Martiros Hovsepyan, born in 1934, resident of Martunashen village:
…On April 28 or 29 – I don’t remember when exactly – my wife came home and anxiously told that we needed to run away from the village and hide in the forest. This was secretly advised by the Russian military, otherwise, ‘things would end badly.’ The next day, we woke up and saw that there were no Russian soldiers in the village. They had been the ones who were guarding us against offensives.
…We saw that on a hill, two hundred meters from our house, there were seven tanks, and the muzzles were aimed at the village. A little later, the village was gunned from assault rifles and cannons. Houses were burning, roofs were flying into the air. Helicopters appeared in the sky and opened fire at the village as well. This continued for about two hours. After the cease-fire, we learned that five of our fellow villagers were killed. The corpses of Hovhannes Hovhannesyan and Amir Alkamyan were crushed by tanks…

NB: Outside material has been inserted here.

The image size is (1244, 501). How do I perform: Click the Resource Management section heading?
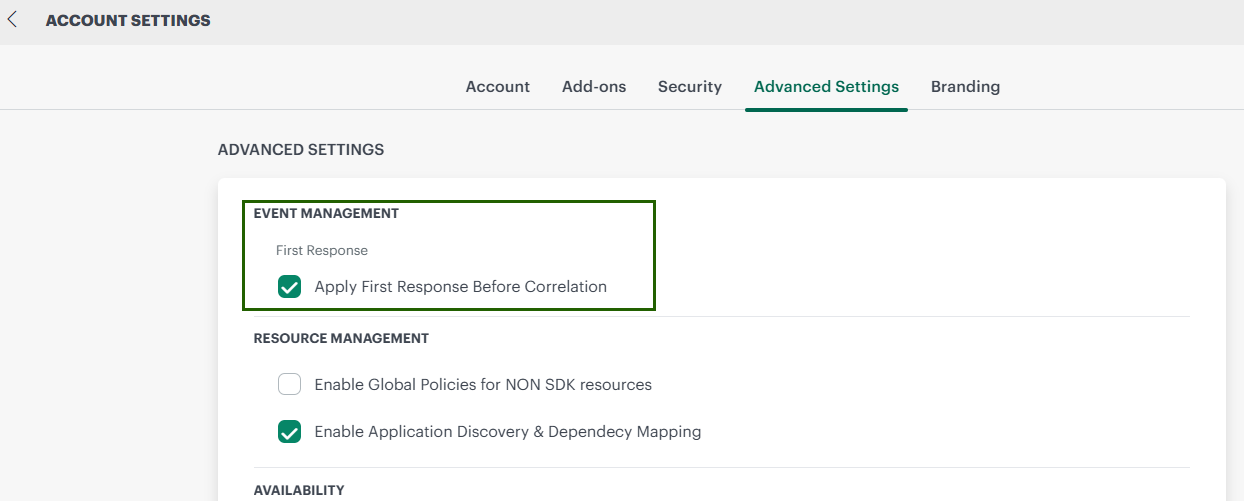click(341, 338)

Emilia Parashyan, born in 1948, teacher in the village of Getashen:
On April 30, people in uniforms broke into my apartment and demanded my papers. My seventy-year-old mother and thirteen-year-old son were home with me. They hit me in the head with their guns, demanding me to sign a document that my family wants to voluntarily leave the village.

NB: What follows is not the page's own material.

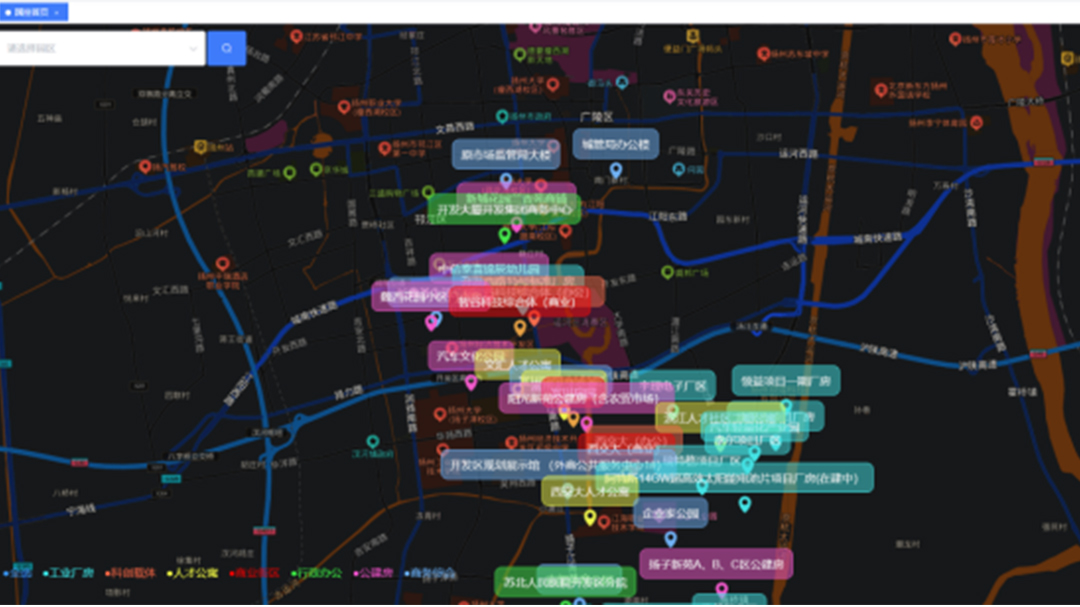
Task: Click the red legend dot for 商业街区
Action: (x=231, y=574)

Riot policemen, meanwhile, searched the whole apartment, beat my mother, and grabbed my son by the throat. One of them spat in my face and said: “Your place is Yerevan, go there, this is not your land.” I was taken to the garage of the state farm where 29 men from our village were lying on the floor, including my husband. Then, we saw that our house had been completely turned into ashes.
May 13, Laura Avanesyan, Arakul village, Hadrut region:
Mother tried to calm the child down, but the riot police seized her, and, threatening to kill the child, attempted to rape her. Laura told them that she had lived in Russia for twenty years and was acquainted with high officials. After these words, she was released.
May 15, Yeghtsahogh village, Shushi district:
About twenty riot policemen broke into Hmayak Gabrielyan’s house, beat his son, stole 1.500 rubles and his wife’s rings, and took both men hostage. Then, they returned to the house, beat his wife and fifteen-year-old daughter. The daughter was also sexually harassed.
May 15, village of Metsshen, Shusha district:
Six riot policemen broke into the house of Anushavan Grigorian (born in 1952). His wife and 15 and 16 years old nieces were at home. When the riot police tried to rape the pregnant woman and underage girls in the basement, Grigoryan, a father of three children, rushed to help them. He was immediately killed by several shots.
A letter to the President of the USSR M. Gorbachev from a resident of the village of Jraberd (Djilan) in the Hadrut region Taguhi Sargsyan (written from her dictation):
I am 104 years old. My ancestors and my four sons were born in the village of Khtsaberd. They fought at the front. And suddenly, in broad daylight, a crowd broke into my house. They crushed everything. When I said that I wouldn’t leave my house even if they threatened to kill me, an Azerbaijani policeman kicked me in the chest. I fell. But when they attacked my son and daughter-in-law, I said that I would leave.
God punished me by not making me blind back in the days. I saw things that one should not see. We, half dressed, were driven by car for a long time. Then, we were literally thrown into an open field as if we were firewood that was thrown away. Among us was a child of several days of age. The beaten old man Edik Aleksanyan died on the way.
So, I lost everything and lost my home which I had never left in my 104 years. I don’t ask for anything. I want one thing – give me the right to die in my house.”